• [Exercise directions]: Copy, word for word, each line of the data below from the first through the line containing "进销存 (744, 404)", and stop there.

***** Task input *****

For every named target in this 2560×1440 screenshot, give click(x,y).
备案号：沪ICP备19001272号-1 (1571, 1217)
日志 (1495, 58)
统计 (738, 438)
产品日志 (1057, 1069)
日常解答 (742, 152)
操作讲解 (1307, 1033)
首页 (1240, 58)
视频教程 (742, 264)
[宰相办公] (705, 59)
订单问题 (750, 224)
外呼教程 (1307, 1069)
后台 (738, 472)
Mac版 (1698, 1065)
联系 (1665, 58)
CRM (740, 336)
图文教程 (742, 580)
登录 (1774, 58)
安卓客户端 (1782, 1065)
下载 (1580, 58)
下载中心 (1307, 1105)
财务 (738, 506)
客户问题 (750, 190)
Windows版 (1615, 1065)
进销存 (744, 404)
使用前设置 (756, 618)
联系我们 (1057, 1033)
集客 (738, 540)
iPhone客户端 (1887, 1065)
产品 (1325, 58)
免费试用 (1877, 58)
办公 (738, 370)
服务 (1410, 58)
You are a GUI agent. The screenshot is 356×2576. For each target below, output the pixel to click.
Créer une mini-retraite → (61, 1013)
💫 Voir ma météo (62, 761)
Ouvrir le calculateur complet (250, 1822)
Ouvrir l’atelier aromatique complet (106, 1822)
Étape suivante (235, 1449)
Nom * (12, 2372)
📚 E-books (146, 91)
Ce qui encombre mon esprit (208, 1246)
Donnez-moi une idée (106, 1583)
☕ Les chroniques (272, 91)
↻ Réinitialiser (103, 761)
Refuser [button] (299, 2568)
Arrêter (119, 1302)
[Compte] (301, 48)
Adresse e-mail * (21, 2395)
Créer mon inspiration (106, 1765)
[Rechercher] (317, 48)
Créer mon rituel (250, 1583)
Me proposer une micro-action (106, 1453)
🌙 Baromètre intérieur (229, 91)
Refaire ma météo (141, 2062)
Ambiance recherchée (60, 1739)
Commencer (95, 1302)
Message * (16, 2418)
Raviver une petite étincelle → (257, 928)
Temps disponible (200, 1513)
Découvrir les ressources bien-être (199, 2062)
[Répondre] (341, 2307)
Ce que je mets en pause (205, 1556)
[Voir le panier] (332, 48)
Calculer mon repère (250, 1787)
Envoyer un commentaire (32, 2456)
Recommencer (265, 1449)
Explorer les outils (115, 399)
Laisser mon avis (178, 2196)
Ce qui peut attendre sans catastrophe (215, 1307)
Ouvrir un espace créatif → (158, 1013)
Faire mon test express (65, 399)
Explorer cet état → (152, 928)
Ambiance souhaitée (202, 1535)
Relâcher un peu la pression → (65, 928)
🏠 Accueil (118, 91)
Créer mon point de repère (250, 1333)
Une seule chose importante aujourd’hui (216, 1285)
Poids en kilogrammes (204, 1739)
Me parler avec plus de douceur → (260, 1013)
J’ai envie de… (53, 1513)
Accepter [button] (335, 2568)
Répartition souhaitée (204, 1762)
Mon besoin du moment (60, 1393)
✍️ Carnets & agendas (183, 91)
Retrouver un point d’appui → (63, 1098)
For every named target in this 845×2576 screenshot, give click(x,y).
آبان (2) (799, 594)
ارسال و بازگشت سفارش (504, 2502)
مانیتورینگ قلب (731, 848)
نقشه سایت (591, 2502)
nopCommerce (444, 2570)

*****

• [Response area]:
For every named target in this 2560×1440 screenshot, give click(x,y).
备案号：沪ICP备19001272号-1 (1571, 1217)
日志 (1495, 58)
统计 (738, 438)
产品日志 (1057, 1069)
日常解答 (742, 152)
操作讲解 (1307, 1033)
首页 (1240, 58)
视频教程 (742, 264)
[宰相办公] (705, 59)
订单问题 (750, 224)
外呼教程 (1307, 1069)
后台 (738, 472)
Mac版 (1698, 1065)
联系 (1665, 58)
CRM (740, 336)
图文教程 (742, 580)
登录 (1774, 58)
安卓客户端 (1782, 1065)
下载 (1580, 58)
下载中心 (1307, 1105)
财务 (738, 506)
客户问题 (750, 190)
Windows版 (1615, 1065)
进销存 (744, 404)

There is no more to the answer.